GIVEN DATA →
----
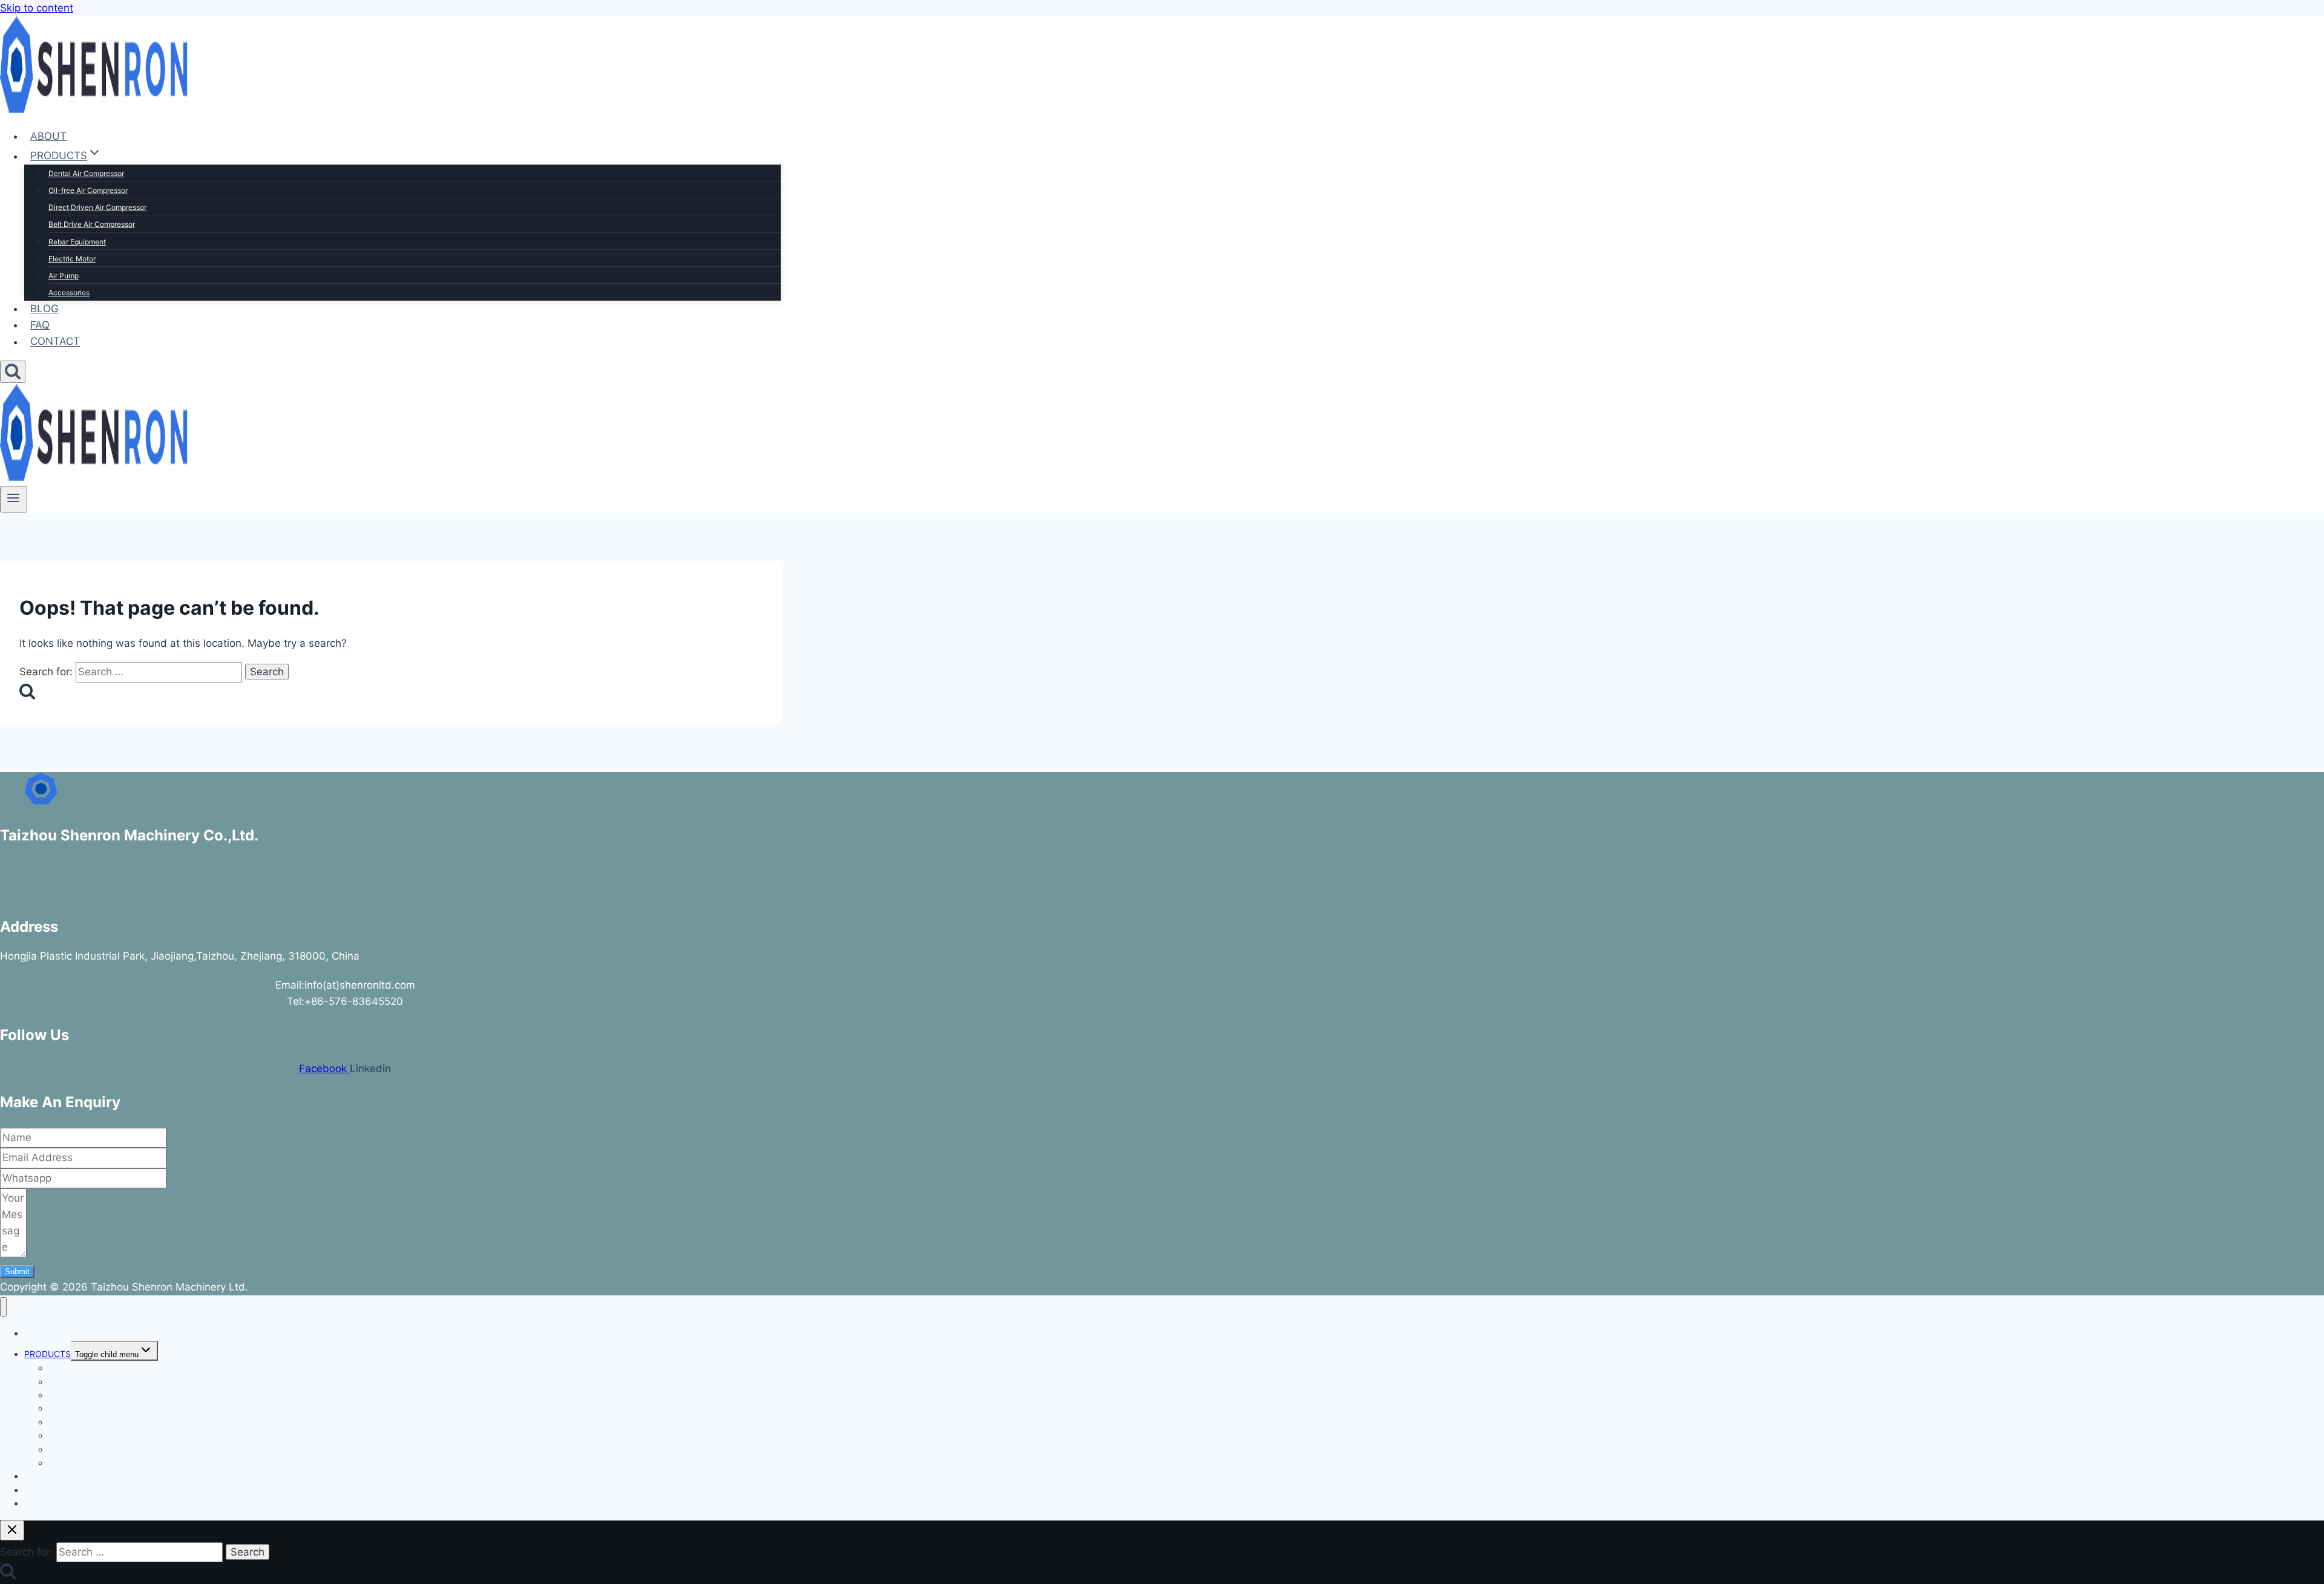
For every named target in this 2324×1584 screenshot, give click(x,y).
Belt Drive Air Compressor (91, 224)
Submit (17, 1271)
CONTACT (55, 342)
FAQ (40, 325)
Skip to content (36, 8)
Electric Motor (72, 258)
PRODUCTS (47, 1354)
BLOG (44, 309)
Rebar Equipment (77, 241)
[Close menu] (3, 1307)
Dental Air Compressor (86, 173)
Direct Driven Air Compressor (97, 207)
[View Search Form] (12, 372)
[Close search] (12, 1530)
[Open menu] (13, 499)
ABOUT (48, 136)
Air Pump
----
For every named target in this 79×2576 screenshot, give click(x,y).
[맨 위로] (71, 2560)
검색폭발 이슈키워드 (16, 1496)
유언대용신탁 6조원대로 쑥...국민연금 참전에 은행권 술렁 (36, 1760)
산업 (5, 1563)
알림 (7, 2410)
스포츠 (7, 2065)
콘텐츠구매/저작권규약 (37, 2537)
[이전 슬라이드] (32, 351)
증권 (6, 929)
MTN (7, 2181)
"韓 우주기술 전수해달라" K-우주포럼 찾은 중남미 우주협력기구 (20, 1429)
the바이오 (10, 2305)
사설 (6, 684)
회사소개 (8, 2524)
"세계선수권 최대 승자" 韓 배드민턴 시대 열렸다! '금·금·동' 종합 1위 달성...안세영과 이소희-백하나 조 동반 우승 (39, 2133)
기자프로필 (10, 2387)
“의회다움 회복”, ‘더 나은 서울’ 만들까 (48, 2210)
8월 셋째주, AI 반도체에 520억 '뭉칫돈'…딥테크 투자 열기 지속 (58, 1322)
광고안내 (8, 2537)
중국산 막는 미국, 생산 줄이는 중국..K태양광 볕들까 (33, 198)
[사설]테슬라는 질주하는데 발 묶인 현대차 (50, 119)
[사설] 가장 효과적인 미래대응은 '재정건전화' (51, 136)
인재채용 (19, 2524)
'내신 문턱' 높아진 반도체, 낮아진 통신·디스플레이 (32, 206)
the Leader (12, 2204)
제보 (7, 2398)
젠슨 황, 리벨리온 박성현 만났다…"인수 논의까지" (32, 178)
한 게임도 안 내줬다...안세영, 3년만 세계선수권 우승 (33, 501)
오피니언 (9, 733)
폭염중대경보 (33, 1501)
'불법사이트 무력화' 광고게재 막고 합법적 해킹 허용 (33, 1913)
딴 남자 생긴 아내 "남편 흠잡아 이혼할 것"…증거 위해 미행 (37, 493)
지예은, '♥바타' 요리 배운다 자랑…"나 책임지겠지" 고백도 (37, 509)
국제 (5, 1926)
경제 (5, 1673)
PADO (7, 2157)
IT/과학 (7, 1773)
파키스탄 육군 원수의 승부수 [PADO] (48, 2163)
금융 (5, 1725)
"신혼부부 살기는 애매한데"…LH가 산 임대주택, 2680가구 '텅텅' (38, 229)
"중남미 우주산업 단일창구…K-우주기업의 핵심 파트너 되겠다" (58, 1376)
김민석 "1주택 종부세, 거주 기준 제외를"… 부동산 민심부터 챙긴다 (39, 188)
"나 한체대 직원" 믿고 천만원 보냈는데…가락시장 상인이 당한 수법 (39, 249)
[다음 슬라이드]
----
INSTRUCTIONS TO FOLLOW → Return every line of the entries above that the string "세계선수권" appears in.

THE ANSWER →
"세계선수권 최대 승자" 韓 배드민턴 시대 열렸다! '금·금·동' 종합 1위 달성...안세영과 이소희-백하나 조 동반 우승 (39, 2133)
한 게임도 안 내줬다...안세영, 3년만 세계선수권 우승 (33, 501)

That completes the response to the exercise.